Grade multiple outputs concurrently. Each item is a dict with task, output, and optionally reference and rubric.

scores = await judge.score_batch([
    {"task": t1, "output": o1},
    {"task": t2, "output": o2, "reference": r2},
    {"task": t3, "output": o3, "rubric": "Grade only grammar."},
])

score_suite(results, *, task_key, output_key, rubric) -> JudgeSuiteResult

Grade an entire list of eval result dicts and return aggregate statistics.
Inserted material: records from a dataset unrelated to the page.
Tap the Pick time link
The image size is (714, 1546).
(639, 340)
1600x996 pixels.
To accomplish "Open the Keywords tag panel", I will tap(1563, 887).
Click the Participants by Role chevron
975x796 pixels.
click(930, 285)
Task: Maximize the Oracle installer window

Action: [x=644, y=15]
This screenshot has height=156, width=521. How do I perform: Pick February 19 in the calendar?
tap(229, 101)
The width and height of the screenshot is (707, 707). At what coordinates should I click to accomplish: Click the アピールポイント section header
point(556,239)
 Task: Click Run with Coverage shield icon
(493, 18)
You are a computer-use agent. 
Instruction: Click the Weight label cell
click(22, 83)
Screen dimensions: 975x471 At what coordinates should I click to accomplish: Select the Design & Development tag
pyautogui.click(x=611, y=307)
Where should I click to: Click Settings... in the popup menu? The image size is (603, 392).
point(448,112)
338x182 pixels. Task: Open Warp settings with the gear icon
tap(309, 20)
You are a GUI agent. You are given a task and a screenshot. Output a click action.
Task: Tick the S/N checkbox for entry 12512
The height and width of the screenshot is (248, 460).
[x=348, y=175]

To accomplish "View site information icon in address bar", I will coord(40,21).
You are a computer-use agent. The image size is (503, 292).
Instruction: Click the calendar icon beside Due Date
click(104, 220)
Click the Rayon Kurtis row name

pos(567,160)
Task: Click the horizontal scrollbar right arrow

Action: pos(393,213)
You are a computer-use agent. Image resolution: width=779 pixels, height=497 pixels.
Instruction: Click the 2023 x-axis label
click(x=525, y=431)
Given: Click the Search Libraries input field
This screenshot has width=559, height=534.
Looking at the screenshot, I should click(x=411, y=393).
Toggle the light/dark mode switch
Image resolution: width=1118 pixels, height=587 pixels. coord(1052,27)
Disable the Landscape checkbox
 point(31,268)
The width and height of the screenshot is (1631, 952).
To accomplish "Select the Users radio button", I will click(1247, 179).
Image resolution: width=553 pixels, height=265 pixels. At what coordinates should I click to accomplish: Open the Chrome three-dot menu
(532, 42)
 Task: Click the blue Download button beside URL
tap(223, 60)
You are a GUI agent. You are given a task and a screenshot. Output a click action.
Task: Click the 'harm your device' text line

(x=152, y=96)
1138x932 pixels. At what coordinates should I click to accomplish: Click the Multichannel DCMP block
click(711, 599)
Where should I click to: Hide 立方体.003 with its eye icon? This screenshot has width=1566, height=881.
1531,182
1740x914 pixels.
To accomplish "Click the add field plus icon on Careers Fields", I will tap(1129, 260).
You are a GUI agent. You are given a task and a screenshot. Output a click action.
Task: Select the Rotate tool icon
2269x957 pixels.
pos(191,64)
suite_result = await judge.score_suite(
    [{"task": r.input, "output": r.output} for r in eval_results]
)
print(suite_result.avg_score, suite_result.pass_rate)

JudgeScore Fields

Field Type Description
score float Overall score 0.0–1.0
reasoning str One-sentence explanation from the judge
criteria dict[str, float] Per-criterion scores: accuracy, completeness, clarity, relevance
task str The original task (first 200 chars)
output_preview str Agent output preview (first 200 chars)
model str Judge model used
score.passed(threshold=0.7)  # bool — True if score >= threshold
score.to_dict()              # serialisable dict

JudgeSuiteResult

Returned by score_suite(). Aggregates scores across all evaluated scenarios.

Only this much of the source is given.